Tarçının her ölüm yıl dönümünde de onu bir şekilde hatırlamayı kendime görev edindim. Geçen sene de onunla ilgili olarak yapılan gazete röportajını ve resimleri sosyal medya hesaplarımda paylaştım. Ben ve karım köpeğimiz Tarçın’ı her sene sevgiyle anmaya devam ediyoruz, edeceğiz de.

2 comments

  1. Yazık… Bu -sosyal- medya bizi ne hallere getirdi…

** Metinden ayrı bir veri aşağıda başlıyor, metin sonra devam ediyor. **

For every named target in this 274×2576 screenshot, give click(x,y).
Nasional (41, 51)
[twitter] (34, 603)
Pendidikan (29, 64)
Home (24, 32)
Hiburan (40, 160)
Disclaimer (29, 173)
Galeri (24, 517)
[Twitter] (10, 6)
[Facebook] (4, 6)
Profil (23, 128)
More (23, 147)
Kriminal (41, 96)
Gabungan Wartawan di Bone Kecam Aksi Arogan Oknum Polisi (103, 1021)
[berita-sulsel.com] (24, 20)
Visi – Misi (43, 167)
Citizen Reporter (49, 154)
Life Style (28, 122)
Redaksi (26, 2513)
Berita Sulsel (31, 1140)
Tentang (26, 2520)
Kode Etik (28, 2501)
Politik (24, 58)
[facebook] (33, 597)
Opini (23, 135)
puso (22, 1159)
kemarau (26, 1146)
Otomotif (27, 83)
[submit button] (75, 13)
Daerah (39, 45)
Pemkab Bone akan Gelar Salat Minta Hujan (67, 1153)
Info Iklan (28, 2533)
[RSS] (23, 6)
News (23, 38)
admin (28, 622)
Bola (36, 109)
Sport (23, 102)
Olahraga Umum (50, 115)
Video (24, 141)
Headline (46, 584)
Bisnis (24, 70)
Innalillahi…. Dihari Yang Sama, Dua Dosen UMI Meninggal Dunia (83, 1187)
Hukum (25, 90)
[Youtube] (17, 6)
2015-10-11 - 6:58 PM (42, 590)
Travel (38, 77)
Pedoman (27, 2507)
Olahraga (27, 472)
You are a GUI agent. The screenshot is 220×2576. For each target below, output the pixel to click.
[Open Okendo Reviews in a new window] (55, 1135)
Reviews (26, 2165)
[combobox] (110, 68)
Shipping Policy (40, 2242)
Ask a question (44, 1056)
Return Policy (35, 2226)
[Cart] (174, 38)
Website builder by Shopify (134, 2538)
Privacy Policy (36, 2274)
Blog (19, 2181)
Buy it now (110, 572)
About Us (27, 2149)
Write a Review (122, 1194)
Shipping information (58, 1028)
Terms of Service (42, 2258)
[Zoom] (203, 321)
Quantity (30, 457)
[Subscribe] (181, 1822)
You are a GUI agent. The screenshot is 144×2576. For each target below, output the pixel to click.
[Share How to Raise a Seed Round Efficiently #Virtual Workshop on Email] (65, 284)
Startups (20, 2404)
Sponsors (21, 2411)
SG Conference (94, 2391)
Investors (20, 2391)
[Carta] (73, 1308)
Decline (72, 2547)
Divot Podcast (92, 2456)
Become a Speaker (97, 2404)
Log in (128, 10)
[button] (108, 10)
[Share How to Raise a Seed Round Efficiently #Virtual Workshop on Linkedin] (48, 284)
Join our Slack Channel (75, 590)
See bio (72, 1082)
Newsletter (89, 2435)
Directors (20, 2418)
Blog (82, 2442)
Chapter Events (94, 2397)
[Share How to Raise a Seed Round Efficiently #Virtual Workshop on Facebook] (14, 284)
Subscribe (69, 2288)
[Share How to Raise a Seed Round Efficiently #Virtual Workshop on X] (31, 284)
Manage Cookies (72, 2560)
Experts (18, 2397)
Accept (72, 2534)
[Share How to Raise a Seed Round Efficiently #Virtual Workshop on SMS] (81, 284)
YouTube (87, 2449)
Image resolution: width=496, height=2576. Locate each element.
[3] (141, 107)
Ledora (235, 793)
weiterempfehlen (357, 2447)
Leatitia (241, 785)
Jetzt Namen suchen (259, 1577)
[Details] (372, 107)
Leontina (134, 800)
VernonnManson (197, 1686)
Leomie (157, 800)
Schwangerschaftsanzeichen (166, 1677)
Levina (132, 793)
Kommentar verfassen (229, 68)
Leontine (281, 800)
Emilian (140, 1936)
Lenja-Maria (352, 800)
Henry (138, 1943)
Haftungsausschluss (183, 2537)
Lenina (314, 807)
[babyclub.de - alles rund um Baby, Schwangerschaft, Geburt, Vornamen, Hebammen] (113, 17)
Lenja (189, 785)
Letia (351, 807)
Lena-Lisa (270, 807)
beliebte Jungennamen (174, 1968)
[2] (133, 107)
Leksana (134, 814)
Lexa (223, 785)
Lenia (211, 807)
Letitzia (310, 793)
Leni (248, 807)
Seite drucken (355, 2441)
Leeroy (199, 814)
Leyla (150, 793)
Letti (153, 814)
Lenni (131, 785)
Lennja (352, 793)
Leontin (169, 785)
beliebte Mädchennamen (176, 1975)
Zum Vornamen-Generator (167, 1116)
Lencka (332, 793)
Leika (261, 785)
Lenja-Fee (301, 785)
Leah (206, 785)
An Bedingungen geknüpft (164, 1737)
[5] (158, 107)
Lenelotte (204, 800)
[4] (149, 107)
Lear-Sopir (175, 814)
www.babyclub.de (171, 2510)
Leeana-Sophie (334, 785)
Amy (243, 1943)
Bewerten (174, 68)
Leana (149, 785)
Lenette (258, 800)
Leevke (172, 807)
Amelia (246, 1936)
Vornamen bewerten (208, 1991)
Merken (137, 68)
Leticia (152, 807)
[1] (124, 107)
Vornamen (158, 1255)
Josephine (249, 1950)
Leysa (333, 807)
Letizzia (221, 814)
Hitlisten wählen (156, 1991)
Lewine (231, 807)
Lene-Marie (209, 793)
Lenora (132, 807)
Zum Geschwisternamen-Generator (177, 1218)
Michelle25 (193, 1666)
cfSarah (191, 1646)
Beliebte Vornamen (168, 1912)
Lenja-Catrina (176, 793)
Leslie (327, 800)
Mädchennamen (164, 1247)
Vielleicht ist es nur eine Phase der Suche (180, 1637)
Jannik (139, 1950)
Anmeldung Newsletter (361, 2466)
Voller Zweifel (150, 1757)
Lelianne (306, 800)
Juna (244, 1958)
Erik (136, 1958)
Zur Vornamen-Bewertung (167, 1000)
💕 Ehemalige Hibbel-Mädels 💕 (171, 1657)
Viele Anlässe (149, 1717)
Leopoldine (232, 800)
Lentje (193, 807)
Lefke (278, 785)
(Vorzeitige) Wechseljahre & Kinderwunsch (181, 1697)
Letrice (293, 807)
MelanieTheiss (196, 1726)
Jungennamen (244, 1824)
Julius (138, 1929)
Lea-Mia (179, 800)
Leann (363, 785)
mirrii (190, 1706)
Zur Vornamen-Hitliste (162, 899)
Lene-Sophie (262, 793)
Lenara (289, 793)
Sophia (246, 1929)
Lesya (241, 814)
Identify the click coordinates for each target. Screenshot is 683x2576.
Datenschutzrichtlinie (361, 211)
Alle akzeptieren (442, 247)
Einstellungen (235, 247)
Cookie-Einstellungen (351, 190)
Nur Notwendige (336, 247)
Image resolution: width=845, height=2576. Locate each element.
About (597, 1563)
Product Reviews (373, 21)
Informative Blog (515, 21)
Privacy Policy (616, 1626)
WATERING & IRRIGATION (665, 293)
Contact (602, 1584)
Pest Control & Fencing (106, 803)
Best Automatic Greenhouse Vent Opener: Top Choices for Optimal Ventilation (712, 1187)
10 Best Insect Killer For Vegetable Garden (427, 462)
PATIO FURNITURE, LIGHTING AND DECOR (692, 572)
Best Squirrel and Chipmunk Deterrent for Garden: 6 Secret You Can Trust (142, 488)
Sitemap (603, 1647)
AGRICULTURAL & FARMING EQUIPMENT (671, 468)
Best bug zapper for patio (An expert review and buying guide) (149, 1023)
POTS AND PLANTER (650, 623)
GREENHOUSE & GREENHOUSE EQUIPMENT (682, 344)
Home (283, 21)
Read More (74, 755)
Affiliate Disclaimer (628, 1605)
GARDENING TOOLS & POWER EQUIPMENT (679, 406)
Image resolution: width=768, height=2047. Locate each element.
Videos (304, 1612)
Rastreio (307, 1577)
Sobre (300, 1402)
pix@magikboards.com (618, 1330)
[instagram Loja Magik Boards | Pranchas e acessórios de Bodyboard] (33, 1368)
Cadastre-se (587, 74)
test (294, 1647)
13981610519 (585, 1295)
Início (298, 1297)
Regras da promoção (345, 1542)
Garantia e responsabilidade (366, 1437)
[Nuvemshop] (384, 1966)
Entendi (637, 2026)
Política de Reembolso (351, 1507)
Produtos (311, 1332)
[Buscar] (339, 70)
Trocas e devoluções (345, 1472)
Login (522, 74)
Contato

    Ne çok yorulmuş zavallı Tarçıncık. İnsanların bir türlü beceremediği kadar düşünceli davranarak son yolculuğuna çıkmış sanki güzel göz..

    Liked by 1 kişi

    • Sosyal medyadan şikayetçi değilim, kulaktan duyacaklarımı gözümle görüyorum. Şaşkınlıkla utanıp uzaklaşmak yerine kelimeleri zamanında ve doğru yerde kullanıyorum. Geride bırakmanın huzuruyla yoluma devam ediyorum. Tarçın konusuna gelince gerçekten de bizi yaşanabilecek büyük bir vicdan azabından korudu. Onu çok özlüyoruz, o havlamayan, insanlardan uzak duran, istediğinde gelip kendisini bizlere sevdiren başına buyruk ama bizlere zarar vermeyi düşünmeyen iyi huylu bir evin sakiniydi.